* **EXERCISE PROMPT**
Rescale the listing from its first line up to and including the line with "Given: Tap the WHAT header box", and give those lines again, requests included. Multiply each coordinate in the answers by 0.45 and round to whole numbers, with halves rounded up.

* **DATA RECORDS**
··········

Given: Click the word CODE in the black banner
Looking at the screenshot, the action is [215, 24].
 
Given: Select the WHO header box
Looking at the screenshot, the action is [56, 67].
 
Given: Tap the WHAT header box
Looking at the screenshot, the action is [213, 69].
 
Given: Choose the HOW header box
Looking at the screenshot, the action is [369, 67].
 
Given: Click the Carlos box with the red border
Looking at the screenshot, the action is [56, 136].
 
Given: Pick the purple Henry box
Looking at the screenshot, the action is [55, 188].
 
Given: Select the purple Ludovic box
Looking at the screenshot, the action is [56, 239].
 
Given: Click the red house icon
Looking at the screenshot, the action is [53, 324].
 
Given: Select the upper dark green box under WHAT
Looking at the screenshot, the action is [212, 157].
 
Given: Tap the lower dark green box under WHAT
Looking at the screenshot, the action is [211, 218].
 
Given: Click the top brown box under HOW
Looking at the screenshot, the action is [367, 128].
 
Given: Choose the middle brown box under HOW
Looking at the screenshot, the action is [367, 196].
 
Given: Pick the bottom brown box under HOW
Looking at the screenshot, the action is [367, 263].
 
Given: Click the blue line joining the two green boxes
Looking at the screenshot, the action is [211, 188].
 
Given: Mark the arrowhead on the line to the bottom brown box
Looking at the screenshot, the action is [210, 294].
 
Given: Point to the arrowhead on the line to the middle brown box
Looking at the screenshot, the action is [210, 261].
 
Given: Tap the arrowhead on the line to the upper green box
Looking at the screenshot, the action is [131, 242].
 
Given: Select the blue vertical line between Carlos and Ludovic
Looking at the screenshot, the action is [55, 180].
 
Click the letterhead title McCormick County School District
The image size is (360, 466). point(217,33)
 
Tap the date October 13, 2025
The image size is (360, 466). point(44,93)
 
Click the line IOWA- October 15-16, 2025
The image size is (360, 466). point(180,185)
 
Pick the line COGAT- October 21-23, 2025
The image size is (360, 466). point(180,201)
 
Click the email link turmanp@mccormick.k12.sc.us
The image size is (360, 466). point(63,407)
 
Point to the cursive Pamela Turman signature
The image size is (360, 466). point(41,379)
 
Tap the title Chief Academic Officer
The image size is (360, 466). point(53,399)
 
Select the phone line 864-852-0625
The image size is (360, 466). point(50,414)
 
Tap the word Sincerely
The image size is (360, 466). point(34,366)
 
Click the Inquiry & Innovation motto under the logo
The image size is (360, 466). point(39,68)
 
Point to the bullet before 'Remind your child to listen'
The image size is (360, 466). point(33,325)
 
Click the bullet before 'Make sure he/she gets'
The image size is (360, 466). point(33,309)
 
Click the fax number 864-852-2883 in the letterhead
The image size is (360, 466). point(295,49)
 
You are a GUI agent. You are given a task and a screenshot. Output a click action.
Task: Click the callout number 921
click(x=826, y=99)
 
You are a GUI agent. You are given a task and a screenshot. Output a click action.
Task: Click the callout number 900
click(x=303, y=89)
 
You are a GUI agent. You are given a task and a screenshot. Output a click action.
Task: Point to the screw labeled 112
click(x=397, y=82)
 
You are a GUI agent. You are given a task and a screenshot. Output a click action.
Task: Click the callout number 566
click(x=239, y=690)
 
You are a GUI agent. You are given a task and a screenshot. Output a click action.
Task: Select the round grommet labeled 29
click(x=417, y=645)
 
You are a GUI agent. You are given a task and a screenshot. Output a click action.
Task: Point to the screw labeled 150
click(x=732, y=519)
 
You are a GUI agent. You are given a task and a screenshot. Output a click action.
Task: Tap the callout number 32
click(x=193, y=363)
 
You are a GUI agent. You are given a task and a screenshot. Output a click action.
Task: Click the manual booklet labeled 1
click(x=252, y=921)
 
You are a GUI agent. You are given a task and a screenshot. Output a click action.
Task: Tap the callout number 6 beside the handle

··········

* **TASK RESPONSE**
Given: Click the word CODE in the black banner
Looking at the screenshot, the action is [97, 11].
 
Given: Select the WHO header box
Looking at the screenshot, the action is [25, 30].
 
Given: Tap the WHAT header box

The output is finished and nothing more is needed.